The African leopard is often one of the hardest to find when on safari. These elite hunters are generally solitary creatures (with the exception of times of mating and when rearing their young). Spending most of their day sleeping in trees, these nocturnal cats hunt for their prey at night often using ambush as their successful means of attack. Athletic and strong, it is not uncommon for a leopard to drag its prey that can be 3 times the weight of their own body weight up a tree for safe dining – away from other leopards and the scavenging hyena.

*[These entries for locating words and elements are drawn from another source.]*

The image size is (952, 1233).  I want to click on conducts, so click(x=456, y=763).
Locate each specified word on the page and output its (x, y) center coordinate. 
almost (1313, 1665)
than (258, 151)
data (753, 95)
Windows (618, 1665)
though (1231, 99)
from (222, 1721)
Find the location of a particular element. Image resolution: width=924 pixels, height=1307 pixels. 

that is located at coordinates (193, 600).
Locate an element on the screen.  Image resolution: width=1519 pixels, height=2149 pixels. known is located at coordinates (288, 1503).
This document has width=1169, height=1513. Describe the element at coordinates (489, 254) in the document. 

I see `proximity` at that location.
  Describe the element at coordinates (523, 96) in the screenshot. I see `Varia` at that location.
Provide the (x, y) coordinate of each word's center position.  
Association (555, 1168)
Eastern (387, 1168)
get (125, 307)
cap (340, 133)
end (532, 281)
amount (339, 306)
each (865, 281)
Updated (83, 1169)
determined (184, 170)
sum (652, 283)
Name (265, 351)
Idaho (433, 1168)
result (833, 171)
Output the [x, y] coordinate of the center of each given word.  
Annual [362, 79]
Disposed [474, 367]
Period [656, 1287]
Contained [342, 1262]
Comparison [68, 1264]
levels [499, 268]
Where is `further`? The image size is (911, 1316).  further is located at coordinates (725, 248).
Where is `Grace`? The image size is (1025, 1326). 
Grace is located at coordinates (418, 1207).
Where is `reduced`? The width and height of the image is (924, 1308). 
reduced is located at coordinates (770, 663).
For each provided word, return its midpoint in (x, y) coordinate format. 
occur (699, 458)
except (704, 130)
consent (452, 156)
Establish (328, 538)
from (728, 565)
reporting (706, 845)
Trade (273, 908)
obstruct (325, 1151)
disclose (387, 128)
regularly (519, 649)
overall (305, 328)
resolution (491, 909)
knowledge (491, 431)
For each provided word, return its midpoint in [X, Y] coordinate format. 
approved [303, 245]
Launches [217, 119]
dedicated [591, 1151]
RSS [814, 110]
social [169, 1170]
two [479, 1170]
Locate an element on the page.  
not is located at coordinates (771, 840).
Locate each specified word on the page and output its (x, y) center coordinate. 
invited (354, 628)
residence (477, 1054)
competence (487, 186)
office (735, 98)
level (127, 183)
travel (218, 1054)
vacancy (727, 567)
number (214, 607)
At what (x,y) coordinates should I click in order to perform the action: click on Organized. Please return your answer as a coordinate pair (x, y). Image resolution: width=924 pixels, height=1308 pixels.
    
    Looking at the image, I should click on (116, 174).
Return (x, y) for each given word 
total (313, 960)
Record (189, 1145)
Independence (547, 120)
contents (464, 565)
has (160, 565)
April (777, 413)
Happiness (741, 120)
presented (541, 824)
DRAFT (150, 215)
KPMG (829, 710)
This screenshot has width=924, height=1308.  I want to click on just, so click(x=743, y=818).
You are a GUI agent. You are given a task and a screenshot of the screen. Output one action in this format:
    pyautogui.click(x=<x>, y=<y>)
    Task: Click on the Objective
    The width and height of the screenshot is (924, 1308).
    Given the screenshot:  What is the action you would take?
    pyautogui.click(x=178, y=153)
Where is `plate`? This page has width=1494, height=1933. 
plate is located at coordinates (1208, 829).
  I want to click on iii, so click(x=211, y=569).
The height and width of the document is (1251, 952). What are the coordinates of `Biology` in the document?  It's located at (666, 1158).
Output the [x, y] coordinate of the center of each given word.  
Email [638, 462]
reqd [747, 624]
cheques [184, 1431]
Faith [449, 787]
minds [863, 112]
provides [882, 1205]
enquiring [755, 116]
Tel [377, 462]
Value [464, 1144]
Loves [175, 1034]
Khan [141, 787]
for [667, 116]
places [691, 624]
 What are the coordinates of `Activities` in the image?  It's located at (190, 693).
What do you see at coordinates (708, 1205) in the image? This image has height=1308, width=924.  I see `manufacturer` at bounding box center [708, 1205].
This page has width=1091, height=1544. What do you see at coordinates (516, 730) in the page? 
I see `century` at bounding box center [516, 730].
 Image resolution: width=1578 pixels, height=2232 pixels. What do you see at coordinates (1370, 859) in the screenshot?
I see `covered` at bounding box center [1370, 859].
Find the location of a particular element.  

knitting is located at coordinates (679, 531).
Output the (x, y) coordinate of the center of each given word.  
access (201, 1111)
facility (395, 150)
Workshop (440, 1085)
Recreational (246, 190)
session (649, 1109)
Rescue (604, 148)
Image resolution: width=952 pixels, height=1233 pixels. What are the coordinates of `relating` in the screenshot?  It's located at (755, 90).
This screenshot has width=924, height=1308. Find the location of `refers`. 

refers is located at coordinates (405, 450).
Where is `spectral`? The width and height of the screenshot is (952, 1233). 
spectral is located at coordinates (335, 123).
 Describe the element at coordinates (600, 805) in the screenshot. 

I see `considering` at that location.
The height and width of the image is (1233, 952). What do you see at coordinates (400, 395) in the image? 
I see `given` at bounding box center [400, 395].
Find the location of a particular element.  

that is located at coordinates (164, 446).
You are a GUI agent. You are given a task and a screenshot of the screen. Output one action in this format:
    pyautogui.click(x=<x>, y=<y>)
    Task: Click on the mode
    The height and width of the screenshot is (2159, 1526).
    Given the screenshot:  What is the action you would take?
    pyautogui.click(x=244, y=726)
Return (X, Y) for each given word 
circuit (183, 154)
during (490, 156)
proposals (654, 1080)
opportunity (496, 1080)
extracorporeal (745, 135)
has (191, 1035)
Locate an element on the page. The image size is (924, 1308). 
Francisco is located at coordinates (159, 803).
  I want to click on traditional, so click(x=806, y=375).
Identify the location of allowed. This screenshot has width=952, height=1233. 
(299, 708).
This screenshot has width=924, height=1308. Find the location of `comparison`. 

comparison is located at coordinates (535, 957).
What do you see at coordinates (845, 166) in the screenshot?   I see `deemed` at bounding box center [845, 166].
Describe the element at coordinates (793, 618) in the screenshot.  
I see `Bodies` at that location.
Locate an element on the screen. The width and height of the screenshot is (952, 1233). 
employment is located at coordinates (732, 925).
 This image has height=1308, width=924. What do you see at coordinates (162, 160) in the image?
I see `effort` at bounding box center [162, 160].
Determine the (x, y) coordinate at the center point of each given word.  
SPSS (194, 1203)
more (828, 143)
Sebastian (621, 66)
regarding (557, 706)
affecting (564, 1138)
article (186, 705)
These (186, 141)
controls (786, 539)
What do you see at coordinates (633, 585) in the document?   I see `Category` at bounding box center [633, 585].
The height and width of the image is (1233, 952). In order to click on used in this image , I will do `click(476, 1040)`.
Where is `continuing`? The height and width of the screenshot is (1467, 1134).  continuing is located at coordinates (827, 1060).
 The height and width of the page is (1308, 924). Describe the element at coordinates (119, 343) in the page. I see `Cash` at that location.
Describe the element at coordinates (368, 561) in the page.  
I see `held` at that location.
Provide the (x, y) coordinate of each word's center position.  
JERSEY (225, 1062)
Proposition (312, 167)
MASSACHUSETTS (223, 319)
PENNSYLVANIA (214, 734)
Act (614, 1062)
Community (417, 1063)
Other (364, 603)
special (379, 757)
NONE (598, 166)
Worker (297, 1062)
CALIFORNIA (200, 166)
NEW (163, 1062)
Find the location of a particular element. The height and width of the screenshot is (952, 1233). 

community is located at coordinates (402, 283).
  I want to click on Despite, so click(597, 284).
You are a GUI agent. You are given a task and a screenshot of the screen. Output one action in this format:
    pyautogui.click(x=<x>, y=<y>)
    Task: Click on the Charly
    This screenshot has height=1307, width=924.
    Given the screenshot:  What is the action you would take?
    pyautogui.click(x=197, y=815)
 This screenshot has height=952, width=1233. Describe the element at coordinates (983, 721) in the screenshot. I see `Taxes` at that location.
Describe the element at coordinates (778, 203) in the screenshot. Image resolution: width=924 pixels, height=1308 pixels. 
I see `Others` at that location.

Being fiercely territorial, leopards protect their hunting territory ruthlessly from other leopards using the spray of urine and claw marking on trees to make their presence known.
The giants of the savannah – African elephants are the world’s biggest land mammal. Weighing up to 6 tonnes and reaching heights of over 3 meters high and 7 metres long – it’s not hard to see why. One of Africa’s most iconic animals, the elephant is often one of the most seen of the Big Five. These incredible creatures live in big herds and famously enjoy a matriarchal society. The female elephants are in charge. They lead the herd often for decades at a time and make all the choices of where to go, when to eat, how long to stay anywhere, how to deal with any potential danger and are hugely respected by their herds and sorely missed when they die.
Divided into two distinct species, the rhino is the world’s second largest land mammal. The more common of these rhinos is the white rhino, so called from the Dutch settlers, the Boers who came to Africa and referred to it by its wide or ‘wyd’ mouth. It has nothing to do with colour. In order to differentiate between the two species the second was naturally called the black rhino. Both species are in fact grey in colour. The white rhino is the heavier of the two – sometimes weighing in at an impressive 2500kg whereas the black rhino peaks at 1400kg. Rhinos love to wallow in the mud and are often seen caked in the stuff – the reason for this is twofold – the mud acts as a very good bug repellent and sun screen! Rhinos only bear one calf per birth whom they are hugely protective of.
Not to be confused with the water buffalo from Asia; the Cape or African buffalo is a far more fearsome and dangerous bovine. Unlike its Asian cousins this buffalo has never been tamed. Considered the most dangerous of the Big Five, due to their complete unpredictability – the buffalo is a surprisingly social creature. Living in massive herds, sometimes in numbers of up to 500 the buffalo is probably the easiest of all the Big Five to find and certainly the one you will see the most of. Sporting an impressive set of horns, especially the males whose horns meet at the middle to form a characteristic ‘boss’ shape, they are used mainly for fighting and protecting the herd – sometimes from lions. There have been a number of occasions when younger members of the herd have been taken by lions only for the herd to respond en masse and rescue their young literally from the lion’s jaws! The herds generally get smaller during the dry season when the males tend to join their own bachelor herds, the younger ones returning in the wet season to breed and protect their young.